Die Geschichte ist eben nicht alles, aber manchmal schafft sie es, die Menschen für sich zu verpflichten. Und der Dichter weiß, dass er eine komplette Okkupation nur verhindern kann, wenn er sich mit ihr auseinandersetzt – er weiß, dass es Dinge gibt, die Vorrang haben, vor seinen Ideen von Idylle, Farben und Genie. Einfache Dinge, elegische, schwierige Dinge; Gedanken, Bedenken, Geständnisse; Ansagen, Wiederworte, Wünsche.

Milosz ist auch deswegen ein großer Dichter, weil er sich trotz seiner regen Beschäftigung mit Zeitgeschichte und Ethik, nie davon vereinnahmen ließ. Er fand einen Mittelweg, eine Möglichkeit Farben und Ideen anzurufen und dennoch zu bedenken und zu berichten. Seine Verse sind selbstbezügliche Studien – Ansichten, die dem eigenen Ich vorgetragen werden und aus seiner Gedankenwelt, zusammen mit den Worten, den Raum für ein Gedicht erschaffen.

“Was ist die Poesie, wenn sie weder Völker

Noch Menschen rettet?”

- [AUFGABEN]
(1) Weshalb ist Milosz laut dem Textauszug über den Dichter auch ein großer Dichter?
(2) Schreibe den Textauszug über Milosz nach dem zitierten Vers weiter.

- [ROHDATEN]

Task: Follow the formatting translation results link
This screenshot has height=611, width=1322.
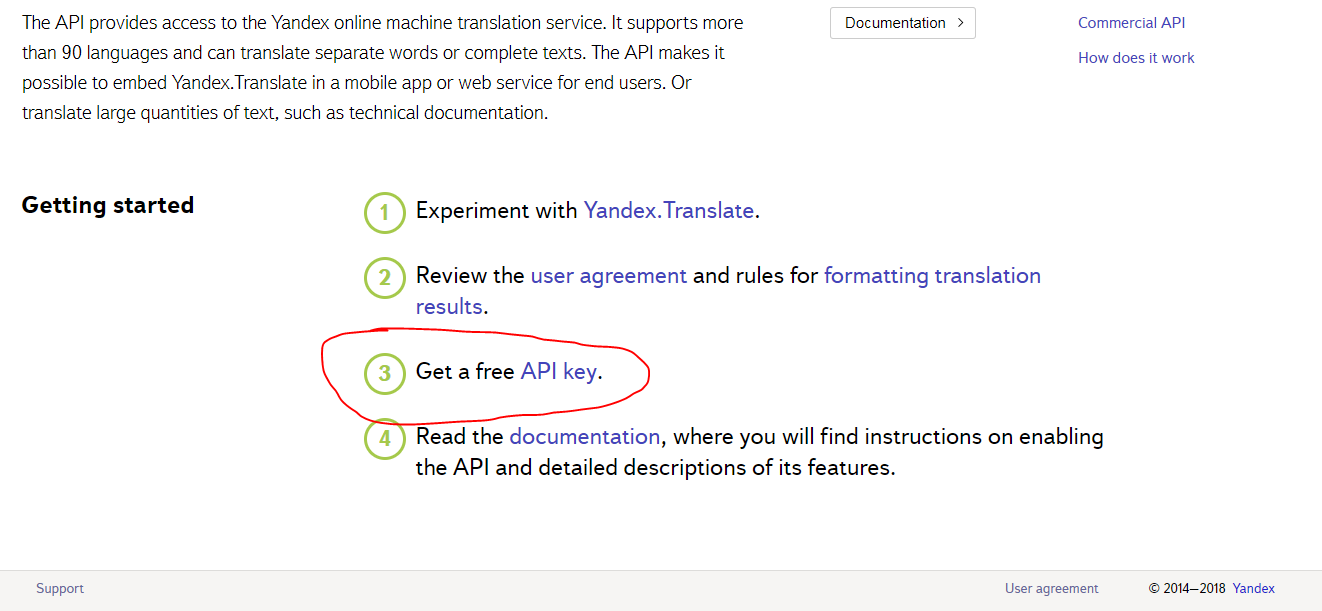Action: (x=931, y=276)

- [LÖSUNGEN]
(1) Weil er sich trotz seiner regen Beschäftigung mit Zeitgeschichte und Ethik nie davon vereinnahmen ließ.

(2)
Ein sehr direkter Ausruf – eigentlich zu wage für einen Diskurs und zu groß für viele Lyriker, die um solche einwandfreien Fragen eher einen Bogen machen. Aber Milosz ging es darum, ob es in seinem eigenen derzeitigen Gemütszustand, in den Umständen seines derzeitigen Gedichtes, eine wichtige Frage war, eine Frage, die hineingehörte in die poetische “Aufregung” seiner Zeilen und zu dem Selbstverständnis seines Textes. Das macht seine Verse authentisch, ehrlich, manchmal auch etwas willkürlich. (eine unwillkürliche Willkür – und das ist nicht nur ein essayistischer Stilsalto.)

Überhaupt ist Milosz ein sehr unstrukturierter Autor, für einen Lyriker. Trotz Intelligenz und Gespür merkt man bei ihm wenig Formwillen – nur einen schlichten, der die Worte nach der Art zusammenbringt, dass sie die Form eines Gedichtes annehmen, dass sie eine poetische Wirksamkeit beziehen, aber keine Umbrüche, keine Formung, die das Gedicht schon deutet, seine Ausgestaltung mitdiktiert.

“Ich war ein Instrument, ich lauschte, traf eine Auswahl

der Stimmen aus dem stammelnden Chor und

übersetzte sie in klare Sätze mit Punkt und Komma.”

 […]”Wir suchen nämlich nicht das Vollkommene, wir suchen

das Resultat von unaufhörlichem Streben.”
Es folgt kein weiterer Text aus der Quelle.